Günaydın sevgili okuyucularım nasılsınız bu sabah? Engeliler haftasını kutluyoruz bu hafta büyük bir şaşa ile. Mesajlar havalarda uçuşuyor, konferanslar, etkinlikler hafta boyu sürecek. Ve bendeniz yine kendimizi nasılda uyutuyoruz diye düşünmekten kendimi alamıyorum. Hangimiz engelli değiliz ki? Hepimiz engeliyiz aslında ve kutladığımız kendi günümüz. Hepimiz şu ya da bu şekilde engelleniyoruz. Ya kendi kendimizi engelliyoruz (şimdilerde yaptığımız gibi)  ya da birileri engel koyuyor önümüze aş aşabilirsen türünden. Ya da doğuştan ya da, sonradan olma beden yetersizliği bizi engelli yapan. Ancak sonunda engeller ve engelli olma adayıyız hepimiz. Şimdi eğer bedenen bir engelimiz yoksa ilerde olmayacak demek değildir bu kuşkusuz. Yaşımız başımız ne olursa olsun.

Hepimiz bunu biliriz bilmeye de, başımıza  gelmeden anlamayız! Ama empati yapabiliriz, sorunlarına yaklaşabilir, yüreklerine dokunabiliriz. Geçenlerde bir okulda çocuklar kör arkadaşları ile empati yapabilmek için gözlerini bağlamış, yemek yemeğe çalışıyorlardı. Çok sevindim  doğrusu. Bendenizde aynı şeyi yapmıştım çocukluğumda üstelik yalnız sofrada değil merdiven çıkıp inerken, banyoya, lavaboya giderken bile ve yatarken. Kaç gün kör olmuştum. Rahmetli annem kızmasa devam ederdim. Ancak o zamanlardan beri düşünürdüm, hep evet benimki geçici bir körlük bir zaman sonra yeniden göreceğim bunu bildiğimden kendimi çokta iyi algılamazdım.

Ancak ne zamanki daha 18’ine varmadan “pat” diye yatalak oldum! İşte o zaman dank etti kafama beden engelli olmak nasıl bir şeymiş!  Hareketli cıvıl, cıvıl bir yaşamdan sonra aniden yatalak olmak? Sanırım yaşamayan bunu bilemez ve empati yapsa da yarım kalır. Dimdik öylece yatıyordum. Göz bebeklerimi bile oynatamıyordum.
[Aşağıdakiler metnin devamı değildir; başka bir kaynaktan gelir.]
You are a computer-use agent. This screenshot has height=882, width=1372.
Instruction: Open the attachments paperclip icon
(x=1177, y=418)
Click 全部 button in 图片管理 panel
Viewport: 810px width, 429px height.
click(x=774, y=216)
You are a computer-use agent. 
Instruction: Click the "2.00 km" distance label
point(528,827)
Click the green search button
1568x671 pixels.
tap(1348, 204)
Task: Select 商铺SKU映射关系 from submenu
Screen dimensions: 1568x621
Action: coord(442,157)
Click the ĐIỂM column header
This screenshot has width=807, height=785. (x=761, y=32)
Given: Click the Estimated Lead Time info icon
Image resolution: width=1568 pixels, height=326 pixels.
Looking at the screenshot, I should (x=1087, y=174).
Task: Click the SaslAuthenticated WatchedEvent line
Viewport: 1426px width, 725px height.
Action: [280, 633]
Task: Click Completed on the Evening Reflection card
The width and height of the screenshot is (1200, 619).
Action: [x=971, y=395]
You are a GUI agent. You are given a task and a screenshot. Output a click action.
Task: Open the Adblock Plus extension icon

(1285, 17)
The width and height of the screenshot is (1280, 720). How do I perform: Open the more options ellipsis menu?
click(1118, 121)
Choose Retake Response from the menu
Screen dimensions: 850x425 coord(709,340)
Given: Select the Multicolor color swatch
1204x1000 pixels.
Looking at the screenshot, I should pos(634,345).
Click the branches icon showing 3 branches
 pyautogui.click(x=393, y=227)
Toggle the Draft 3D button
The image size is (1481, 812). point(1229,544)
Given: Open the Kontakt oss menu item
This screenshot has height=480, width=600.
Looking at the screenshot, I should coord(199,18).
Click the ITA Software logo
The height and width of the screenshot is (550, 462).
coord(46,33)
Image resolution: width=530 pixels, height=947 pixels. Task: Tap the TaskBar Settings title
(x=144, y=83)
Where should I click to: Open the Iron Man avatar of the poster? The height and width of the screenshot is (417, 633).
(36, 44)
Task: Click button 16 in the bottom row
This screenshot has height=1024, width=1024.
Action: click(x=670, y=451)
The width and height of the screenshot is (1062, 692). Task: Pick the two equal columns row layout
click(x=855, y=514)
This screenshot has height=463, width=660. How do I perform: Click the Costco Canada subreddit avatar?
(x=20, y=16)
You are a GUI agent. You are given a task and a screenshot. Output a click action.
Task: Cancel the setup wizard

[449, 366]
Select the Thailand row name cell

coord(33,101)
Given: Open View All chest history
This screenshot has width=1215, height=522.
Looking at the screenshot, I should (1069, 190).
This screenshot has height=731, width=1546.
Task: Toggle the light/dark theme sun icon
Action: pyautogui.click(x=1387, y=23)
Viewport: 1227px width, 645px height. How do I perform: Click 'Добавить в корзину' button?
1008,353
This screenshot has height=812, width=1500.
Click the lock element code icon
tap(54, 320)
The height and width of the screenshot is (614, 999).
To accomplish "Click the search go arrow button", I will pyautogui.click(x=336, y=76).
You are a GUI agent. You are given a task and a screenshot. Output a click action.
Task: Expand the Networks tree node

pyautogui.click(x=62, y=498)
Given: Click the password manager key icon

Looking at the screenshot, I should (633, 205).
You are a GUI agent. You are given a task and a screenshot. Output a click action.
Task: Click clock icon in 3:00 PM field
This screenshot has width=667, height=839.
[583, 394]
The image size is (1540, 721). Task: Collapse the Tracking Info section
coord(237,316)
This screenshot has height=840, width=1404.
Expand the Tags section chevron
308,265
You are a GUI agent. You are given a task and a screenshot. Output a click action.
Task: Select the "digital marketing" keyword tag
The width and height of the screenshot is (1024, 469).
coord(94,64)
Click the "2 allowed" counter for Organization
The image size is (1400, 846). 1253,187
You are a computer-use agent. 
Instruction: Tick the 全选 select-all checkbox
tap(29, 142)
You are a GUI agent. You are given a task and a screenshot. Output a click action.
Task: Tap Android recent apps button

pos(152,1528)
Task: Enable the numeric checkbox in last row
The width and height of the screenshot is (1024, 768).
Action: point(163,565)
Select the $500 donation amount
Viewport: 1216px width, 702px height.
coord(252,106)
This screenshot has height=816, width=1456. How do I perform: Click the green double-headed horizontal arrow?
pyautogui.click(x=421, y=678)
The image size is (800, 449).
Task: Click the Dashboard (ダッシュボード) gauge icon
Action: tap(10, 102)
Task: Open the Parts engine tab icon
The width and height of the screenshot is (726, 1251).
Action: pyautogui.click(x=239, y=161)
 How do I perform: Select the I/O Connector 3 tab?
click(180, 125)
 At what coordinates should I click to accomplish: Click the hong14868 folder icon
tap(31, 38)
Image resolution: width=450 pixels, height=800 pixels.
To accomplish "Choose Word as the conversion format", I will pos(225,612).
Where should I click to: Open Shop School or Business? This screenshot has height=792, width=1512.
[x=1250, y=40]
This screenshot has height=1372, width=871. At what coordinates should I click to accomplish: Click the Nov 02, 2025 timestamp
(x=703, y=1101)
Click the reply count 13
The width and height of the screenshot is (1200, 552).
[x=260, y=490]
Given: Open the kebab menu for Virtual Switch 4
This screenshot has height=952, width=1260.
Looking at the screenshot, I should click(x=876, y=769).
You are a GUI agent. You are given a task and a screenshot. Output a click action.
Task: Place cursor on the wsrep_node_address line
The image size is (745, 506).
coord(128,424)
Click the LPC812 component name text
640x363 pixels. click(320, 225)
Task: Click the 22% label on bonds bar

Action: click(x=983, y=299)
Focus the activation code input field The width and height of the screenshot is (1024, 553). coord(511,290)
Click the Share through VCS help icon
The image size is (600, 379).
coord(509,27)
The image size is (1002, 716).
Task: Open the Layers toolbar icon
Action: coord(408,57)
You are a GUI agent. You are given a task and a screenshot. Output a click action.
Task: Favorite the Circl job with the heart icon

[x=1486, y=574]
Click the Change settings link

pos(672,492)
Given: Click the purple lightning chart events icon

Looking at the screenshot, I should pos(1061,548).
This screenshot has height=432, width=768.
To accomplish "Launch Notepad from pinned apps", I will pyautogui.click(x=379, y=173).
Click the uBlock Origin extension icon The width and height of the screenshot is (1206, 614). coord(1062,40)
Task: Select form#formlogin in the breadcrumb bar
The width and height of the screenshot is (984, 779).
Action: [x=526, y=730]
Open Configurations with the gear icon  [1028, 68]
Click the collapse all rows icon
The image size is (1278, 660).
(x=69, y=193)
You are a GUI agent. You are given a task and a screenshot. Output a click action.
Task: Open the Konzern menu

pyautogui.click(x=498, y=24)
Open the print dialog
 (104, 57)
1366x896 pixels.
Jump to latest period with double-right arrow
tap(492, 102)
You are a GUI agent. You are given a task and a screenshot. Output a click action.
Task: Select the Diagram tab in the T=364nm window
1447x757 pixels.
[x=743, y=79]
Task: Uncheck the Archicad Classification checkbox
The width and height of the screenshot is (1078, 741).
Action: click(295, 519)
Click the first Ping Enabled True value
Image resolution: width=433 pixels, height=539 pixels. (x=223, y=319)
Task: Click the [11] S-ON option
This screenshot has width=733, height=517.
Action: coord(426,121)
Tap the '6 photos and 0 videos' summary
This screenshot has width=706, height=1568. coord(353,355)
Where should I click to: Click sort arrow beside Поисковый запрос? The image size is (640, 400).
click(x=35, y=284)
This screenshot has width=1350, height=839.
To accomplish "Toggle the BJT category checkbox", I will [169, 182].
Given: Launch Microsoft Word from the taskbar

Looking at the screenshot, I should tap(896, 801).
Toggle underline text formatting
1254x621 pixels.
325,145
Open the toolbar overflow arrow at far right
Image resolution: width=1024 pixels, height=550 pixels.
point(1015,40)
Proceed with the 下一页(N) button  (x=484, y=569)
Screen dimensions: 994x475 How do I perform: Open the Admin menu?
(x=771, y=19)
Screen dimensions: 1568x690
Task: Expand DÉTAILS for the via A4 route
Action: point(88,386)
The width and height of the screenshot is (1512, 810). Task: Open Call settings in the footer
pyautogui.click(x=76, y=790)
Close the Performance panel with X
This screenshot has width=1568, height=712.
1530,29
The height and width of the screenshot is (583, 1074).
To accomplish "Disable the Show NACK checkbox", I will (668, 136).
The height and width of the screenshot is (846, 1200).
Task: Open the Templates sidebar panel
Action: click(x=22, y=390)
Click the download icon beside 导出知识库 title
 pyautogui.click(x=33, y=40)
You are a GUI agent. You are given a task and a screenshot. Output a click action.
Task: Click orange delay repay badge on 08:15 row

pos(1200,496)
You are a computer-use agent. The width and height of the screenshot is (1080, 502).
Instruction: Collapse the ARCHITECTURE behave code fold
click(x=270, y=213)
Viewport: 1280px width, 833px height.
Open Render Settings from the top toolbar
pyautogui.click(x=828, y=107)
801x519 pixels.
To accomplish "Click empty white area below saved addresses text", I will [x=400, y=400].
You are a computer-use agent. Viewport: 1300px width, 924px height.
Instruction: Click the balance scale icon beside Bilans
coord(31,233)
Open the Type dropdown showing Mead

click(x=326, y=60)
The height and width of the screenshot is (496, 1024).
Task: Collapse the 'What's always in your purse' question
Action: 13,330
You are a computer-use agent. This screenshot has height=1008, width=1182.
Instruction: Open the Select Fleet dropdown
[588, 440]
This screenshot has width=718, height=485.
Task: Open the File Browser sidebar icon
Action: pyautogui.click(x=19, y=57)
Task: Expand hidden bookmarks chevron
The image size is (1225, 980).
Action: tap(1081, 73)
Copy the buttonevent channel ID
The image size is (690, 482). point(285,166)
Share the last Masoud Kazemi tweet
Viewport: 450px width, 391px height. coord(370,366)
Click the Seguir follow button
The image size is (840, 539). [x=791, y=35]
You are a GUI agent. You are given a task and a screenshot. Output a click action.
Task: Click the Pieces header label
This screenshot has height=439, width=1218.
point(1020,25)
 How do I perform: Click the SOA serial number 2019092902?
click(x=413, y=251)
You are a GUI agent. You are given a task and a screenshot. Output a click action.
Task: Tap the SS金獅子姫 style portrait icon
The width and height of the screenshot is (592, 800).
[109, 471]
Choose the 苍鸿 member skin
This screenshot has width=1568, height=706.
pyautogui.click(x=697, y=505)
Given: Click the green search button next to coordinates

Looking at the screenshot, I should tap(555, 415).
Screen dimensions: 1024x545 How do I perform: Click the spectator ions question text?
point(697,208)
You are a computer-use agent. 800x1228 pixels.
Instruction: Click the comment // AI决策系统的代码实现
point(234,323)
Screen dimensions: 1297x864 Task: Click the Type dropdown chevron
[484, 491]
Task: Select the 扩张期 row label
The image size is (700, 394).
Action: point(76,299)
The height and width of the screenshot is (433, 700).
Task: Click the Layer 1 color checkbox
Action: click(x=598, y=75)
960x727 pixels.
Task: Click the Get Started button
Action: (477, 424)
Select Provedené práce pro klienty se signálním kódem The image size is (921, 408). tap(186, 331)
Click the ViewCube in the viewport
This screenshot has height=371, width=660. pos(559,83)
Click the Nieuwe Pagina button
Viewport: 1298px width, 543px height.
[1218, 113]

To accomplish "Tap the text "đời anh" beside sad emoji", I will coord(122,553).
Ve sanırım ömrümün en korkunç günlerini yaşıyordum. Bütün temel ihtiyaçlar için birine gereksinim duyuyordum. Ve bu bana çok ağır geliyordu.  Ama şanslıydım ve gayretli, eski halime uzun zaman gelemedim ama çok ama çok büyük bir ders aldım hayattan “bir gün başıma böyle bir şey  tekrardan ve gitmemek üzere gelirse ne yaparım?”  diye düşünerek kendimi  sakinleştirip bu durumu kendi lehime çevirmeyi öğrendim. Kendi kendime yetebilmeyi çok zor kuşkusuz ve acı dolu ancak  başa gelen çekiliyor ister beğen ister beğenme. Ve bu durumda olan herkesi anlamaya başladım. Bu yüzden başıma gelen korkunç bir şey değildi aksine hayatımı zenginleştiren bir deneyim diye düşünmeye başladım. Ancak bütün bunları yaşamadan da engelli olmanın ne olduğunu bilebiliriz kendimizi  izler isek. En basitinden ateşimiz yükselse,  grip olsak,  nasıl yatak döşek yatmak zorunda kalırız değil mi? Başımızı kaldıramayız. Bir bardak su için bile başkasına ihtiyaç duyabiliriz. En basitinden gripli halimizi gözümüzün önüne getirerek  empati yapabiliriz ve biliriz ki grip geçince  normal hayata döneceğiz. Oysa  bedenen engellilerin bu şansı yok. Bu yüzden empati yaparken bunu da düşünerek empati yaparsak kendimizi onun yerine daha kolay koyabilir  ve birbirimizi  daha çok anlayabiliriz ötekileştirmeden.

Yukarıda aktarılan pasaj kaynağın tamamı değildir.